▸ **PAGE EXTRACT**

Since my fursona's basically me (feline soul), I'd say around 8 years old or so when I realized it? <laugh>


----------



## Ruki-the-Zorua (May 20, 2020)

Let's see.....I'd say.....around....10 or so.


----------



## DingRawD (May 26, 2020)

Think I was either 14 or 15 when I was introduced into the community


----------



## FluffyShutterbug (May 26, 2020)

I've been thinking about this further, and even though I became an official furry on 3/25/17, the seeds were planted for me being a furry during my adulthood when I first played Skyrim on 12/25/11, all the way back during my sophomore year of high school.


----------



## Matt the Terrier (May 29, 2020)

Me thinks 4th or 5th grade, some time around 2007. I didn't know what a furry was and assumed I was a freak and something was wrong with me until early 2014, when I discovered E621 [I can't say it was an accident, but some girl from the UK linked me to it], and then shortly afterwards I discovered FA and found I wasn't alone.

▸ **EXTRACTED DATA**

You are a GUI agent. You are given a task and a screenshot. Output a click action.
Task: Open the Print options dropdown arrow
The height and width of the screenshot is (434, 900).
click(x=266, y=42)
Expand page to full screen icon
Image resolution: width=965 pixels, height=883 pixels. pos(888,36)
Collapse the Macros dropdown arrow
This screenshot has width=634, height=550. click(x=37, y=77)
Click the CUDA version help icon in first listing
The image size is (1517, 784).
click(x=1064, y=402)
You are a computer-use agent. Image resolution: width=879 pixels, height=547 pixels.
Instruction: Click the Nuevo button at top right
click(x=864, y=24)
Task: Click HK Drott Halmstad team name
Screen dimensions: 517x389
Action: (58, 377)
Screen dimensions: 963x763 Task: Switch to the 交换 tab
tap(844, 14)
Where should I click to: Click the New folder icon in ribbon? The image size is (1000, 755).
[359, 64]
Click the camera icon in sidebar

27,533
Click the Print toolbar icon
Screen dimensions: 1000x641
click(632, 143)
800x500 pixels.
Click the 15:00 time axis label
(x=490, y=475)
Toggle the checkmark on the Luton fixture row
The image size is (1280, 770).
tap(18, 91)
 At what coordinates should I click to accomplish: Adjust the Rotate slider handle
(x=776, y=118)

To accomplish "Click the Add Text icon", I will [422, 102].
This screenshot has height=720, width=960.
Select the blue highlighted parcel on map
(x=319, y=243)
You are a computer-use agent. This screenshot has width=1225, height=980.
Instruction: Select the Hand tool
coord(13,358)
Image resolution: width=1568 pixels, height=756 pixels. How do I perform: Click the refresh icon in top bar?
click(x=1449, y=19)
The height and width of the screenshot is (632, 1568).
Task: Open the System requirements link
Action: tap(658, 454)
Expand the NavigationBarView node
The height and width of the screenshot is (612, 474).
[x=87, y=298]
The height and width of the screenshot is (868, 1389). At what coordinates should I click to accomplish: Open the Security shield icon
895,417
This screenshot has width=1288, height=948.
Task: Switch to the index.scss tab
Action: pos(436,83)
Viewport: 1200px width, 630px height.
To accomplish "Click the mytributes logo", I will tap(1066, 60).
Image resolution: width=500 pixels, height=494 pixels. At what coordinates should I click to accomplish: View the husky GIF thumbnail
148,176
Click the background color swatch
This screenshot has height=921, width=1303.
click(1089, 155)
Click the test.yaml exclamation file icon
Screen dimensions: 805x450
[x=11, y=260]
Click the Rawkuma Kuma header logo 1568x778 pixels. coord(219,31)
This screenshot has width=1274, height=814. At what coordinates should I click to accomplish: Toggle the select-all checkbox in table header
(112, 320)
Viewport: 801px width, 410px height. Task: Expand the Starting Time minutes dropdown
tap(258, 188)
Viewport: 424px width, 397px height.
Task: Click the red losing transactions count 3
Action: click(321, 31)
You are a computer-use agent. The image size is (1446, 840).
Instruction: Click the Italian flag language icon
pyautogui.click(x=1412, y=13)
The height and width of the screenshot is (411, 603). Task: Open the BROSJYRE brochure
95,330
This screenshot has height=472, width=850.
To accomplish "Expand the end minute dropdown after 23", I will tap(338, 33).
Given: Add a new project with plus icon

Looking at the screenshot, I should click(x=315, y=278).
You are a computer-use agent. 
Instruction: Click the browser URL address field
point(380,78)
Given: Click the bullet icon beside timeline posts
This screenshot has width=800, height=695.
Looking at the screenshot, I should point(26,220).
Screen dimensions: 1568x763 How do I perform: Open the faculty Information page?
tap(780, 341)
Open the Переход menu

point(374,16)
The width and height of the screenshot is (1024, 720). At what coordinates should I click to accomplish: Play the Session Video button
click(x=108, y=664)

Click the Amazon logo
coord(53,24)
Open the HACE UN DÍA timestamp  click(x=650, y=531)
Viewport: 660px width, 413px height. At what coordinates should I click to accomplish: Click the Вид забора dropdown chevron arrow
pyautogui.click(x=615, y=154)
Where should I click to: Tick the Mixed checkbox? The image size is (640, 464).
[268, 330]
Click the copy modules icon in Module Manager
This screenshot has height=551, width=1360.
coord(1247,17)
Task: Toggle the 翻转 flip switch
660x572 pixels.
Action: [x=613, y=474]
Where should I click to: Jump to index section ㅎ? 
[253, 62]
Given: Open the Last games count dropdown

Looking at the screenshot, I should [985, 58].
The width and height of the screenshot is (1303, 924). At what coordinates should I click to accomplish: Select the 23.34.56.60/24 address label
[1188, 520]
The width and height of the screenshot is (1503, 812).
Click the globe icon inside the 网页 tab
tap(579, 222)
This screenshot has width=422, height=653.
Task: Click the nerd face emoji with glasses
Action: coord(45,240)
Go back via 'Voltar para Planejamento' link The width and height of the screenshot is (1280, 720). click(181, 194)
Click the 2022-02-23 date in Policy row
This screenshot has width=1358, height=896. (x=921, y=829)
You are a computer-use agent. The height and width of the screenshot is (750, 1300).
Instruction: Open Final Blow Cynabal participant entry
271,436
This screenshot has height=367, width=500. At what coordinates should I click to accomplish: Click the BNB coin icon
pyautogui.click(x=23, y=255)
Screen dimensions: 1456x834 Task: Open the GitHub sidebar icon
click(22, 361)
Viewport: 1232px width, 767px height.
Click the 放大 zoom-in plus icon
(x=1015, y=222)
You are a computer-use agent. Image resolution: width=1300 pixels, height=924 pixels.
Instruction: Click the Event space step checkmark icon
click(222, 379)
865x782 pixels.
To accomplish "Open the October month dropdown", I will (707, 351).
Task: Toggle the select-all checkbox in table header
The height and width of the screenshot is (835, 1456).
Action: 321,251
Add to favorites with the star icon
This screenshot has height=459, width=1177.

▸ **REQUEST 1**
In the forum thread, what reason does the first post give for its answer of around 8 years old?
▸ **REQUEST 2**
Return the forum thread's wording from "I've been thinking" to "I wasn't alone.", copied word for word.
Answer from the forum thread alone.

▸ **CORRECT RESPONSE 1**
The writer says their fursona is basically themselves, with a feline soul, so they date it to when they realized that, around age 8.

▸ **CORRECT RESPONSE 2**
I've been thinking about this further, and even though I became an official furry on 3/25/17, the seeds were planted for me being a furry during my adulthood when I first played Skyrim on 12/25/11, all the way back during my sophomore year of high school.


----------



## Matt the Terrier (May 29, 2020)

Me thinks 4th or 5th grade, some time around 2007. I didn't know what a furry was and assumed I was a freak and something was wrong with me until early 2014, when I discovered E621 [I can't say it was an accident, but some girl from the UK linked me to it], and then shortly afterwards I discovered FA and found I wasn't alone.